In the context of recommendations about what someone should avoid, most of these thoughts apply. The only thing I would add is that if you are going to advise someone against doing something — reading a certain book, going to a certain restaurant, et cetera — because you have had a bad experience, then make sure that you spend extra time thinking about whether you did not enjoy that thing because it was inherently bad, or because it was not in line with your tastes. When people recommend I don’t read a book or watch a certain lecture, I appreciate it because it allows me to spend that time doing something more fruitful. But because I value this form of recommendation so highly, then I want the other person to have spent a lot of time thinking about what they are going to say before them advising me against reading or doing something. In some cases, I will disregard warnings from others about what I should not read, but this is often because I feel as if the other person has different tastes and has let that affect their judgement. Most of the time though, I care a lot about recommendations regarding what I should avoid — they save me a lot of time.
Recommendations are a critical part of our culture.
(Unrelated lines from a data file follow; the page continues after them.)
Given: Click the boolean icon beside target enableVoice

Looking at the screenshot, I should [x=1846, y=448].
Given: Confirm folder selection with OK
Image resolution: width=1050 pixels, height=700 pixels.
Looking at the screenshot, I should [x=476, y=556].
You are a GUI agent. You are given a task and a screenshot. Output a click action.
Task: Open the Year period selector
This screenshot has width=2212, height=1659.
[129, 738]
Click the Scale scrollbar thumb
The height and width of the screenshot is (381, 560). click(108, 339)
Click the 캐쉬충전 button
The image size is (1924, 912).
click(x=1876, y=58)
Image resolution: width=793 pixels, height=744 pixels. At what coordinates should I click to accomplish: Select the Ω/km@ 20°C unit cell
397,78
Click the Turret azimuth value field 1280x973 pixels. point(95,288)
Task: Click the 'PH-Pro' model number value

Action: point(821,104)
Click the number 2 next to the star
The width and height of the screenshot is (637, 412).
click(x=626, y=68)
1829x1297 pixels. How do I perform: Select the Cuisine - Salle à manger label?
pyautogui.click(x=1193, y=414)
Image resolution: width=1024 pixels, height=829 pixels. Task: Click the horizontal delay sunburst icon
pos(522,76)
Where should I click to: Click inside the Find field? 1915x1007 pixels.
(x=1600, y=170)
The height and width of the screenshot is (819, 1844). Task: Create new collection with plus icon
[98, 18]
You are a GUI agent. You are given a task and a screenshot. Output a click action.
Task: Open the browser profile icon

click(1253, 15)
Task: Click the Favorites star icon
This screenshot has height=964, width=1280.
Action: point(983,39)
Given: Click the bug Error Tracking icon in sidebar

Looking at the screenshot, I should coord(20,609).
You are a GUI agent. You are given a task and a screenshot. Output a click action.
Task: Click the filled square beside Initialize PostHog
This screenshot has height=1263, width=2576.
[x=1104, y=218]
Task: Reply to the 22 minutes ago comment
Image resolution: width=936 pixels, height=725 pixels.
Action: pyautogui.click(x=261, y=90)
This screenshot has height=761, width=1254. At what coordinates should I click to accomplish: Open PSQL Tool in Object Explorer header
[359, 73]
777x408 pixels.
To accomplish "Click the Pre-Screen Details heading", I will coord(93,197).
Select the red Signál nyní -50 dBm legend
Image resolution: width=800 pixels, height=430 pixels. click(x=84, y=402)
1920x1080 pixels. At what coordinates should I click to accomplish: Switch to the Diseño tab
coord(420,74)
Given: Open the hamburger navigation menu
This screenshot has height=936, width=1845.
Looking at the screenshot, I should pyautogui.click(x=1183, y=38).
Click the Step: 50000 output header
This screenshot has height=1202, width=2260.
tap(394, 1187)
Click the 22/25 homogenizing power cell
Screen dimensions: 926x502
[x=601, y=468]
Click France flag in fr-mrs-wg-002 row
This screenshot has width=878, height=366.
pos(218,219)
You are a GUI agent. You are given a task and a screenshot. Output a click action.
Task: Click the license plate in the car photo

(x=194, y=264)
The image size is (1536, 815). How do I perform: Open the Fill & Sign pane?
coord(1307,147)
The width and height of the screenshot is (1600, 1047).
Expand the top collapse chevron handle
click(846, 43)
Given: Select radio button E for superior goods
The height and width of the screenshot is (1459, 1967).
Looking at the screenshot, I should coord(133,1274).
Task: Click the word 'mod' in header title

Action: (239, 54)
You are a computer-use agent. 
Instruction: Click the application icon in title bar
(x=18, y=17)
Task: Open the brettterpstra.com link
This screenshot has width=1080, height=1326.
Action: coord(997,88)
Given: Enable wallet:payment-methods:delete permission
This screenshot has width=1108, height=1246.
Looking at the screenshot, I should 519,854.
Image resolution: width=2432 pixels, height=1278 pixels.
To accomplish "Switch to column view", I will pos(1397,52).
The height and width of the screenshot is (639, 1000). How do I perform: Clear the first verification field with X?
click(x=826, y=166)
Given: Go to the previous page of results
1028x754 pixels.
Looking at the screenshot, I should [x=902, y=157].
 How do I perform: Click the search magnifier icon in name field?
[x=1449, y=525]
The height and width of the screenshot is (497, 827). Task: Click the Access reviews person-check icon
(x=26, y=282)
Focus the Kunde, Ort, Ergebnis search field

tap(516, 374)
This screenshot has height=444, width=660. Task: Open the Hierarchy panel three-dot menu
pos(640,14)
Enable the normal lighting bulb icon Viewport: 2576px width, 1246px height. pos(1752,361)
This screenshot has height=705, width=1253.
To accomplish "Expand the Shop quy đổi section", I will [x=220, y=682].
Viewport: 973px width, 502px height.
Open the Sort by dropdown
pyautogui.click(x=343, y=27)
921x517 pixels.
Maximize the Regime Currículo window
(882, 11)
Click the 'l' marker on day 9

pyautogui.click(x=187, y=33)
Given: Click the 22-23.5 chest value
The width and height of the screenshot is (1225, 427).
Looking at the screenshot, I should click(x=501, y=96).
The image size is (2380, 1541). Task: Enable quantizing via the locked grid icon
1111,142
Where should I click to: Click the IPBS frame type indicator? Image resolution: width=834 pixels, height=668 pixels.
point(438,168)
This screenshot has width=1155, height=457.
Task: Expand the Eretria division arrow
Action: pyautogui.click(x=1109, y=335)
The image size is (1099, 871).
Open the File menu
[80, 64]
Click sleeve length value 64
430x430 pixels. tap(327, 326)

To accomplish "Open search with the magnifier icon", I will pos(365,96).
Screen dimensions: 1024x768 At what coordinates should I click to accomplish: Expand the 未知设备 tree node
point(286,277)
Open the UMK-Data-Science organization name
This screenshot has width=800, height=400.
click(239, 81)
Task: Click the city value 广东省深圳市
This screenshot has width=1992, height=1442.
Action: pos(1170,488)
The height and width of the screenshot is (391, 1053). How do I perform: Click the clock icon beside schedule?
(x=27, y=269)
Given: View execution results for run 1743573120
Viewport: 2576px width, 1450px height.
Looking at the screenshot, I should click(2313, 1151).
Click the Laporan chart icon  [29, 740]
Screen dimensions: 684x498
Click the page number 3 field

We rely on recommendations — sometimes more than we realize — to help us avoid bad things, and spend more time focusing on good things that we enjoy. Recommendations also help us sort through the massive amounts of content we are now exposed to — especially in the context of online articles — and get to only the very best content. We naturally rely on recommendations because they save us time, and so it is important that before you make a recommendation, you really think about your recommendation and whether it will add value to the other person’s life. Integrity in recommendations matters a lot. By all means recommend something to me — I almost always read content that has been recommended to me — but please be conscious of the impact that your recommendation will have.
Think about your recommendations. Evaluate if the other person will like the thing you are recommending. Retract invalid recommendations. Value the integrity of recommendations.